Saturday, January 02, 2021

The Best Poems of 2020

Ever Blue … Joseph Salvatore Aversano

Roberta Beary … haiku “on my finger”


Kari Davidson … haiku “evening sunlight”


Eli S. Evans … The Liberation of Spirit


Gilles Fabre … two haiku “let me pick you off” and “in the old iron pot”


Allen Ginsberg … haiku “a dandelion seed floats”


Michael Gizzi … “A tea shower eavesdrops on a treefort …”


Ty Hadman … haiku “knothole”


Doris Heitmeyer … haiku “the sound of night rain”


Anita Krumins … haiku “methodical husband”


D. H. Lawrence … All Souls


Hsieh Ling-yun … Overnight at Stone Gate


Ippyo … haiku “what cools us are red lanterns”


Ivan I. Ivancan … haiku “stars”


Michael McNierney … haiku “after therapy”


M. M. Nichols … haiku “walking downhill”


Natalia L. Rudychev … two haiku “the world” and “losing my shadow in his”


Masaya Saito … haiku “breaking off an icicle”


Mongane Wally Serote … Introit


Helen L. Shaffer … haiku “new blanket”


Shi-wu Ch’ing-Kung (Stonehouse) … Mountain Poem #67 “lunch in my mountain kitchen”


W. D. Snodgrass … Looking


Stefan Theodoru … haiku “sparrow on the wing”


Lequita Vance … haiku “alone on the road”


Wang An-shih … Events on Chungshan


Joyce E. Young … How Will You Step Forward?


*


As I read a book I keep a batch of placemarks ready should I come across something I want to revisit. After I’ve marked a poem and come back to read it again, I sometimes read it again and again, usually over the course of several days. If I decide I don’t want to leave it behind, I hand copy it into a loose leaf notebook. I’ve been doing this since 1989. Some years I copy out many poems; some years only a handful. 


With the new year I read aloud (usually just to myself) the poems I’ve copied out in the previous year. Then I type up the list and post it on the blog.

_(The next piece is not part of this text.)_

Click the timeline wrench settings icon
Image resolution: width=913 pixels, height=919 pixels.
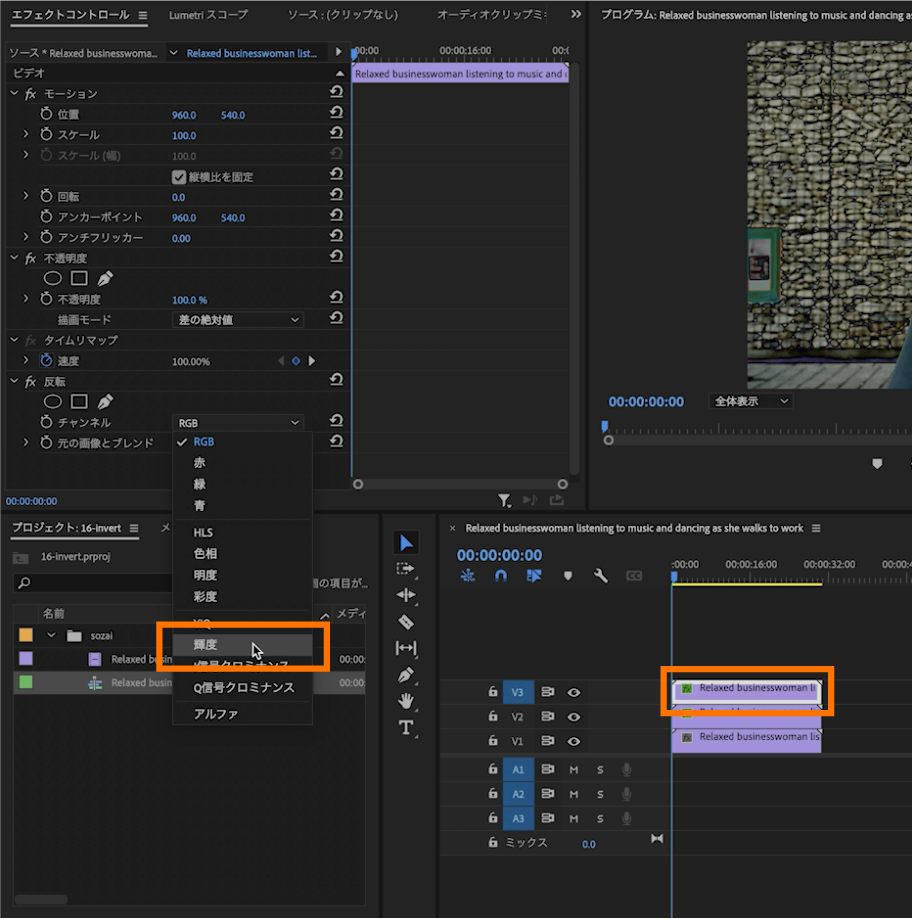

Are these the “best” poems I read all year? I only make that claim because it’s fun to. It’s a bigger claim than “personal favorite.” Any editor who claims their choices are the “best” of what they had offered to them isn’t telling the truth. The more candid ones will say they publish What They Like. 


So these are What I Like, or What I Liked the Most in 2020. I read a lot of poetry — and I do like a lot of it. The many poems I liked but which didn’t make it into my notebook were poems I managed to talk myself out of copying out. That doesn’t make them worse. Just so you know.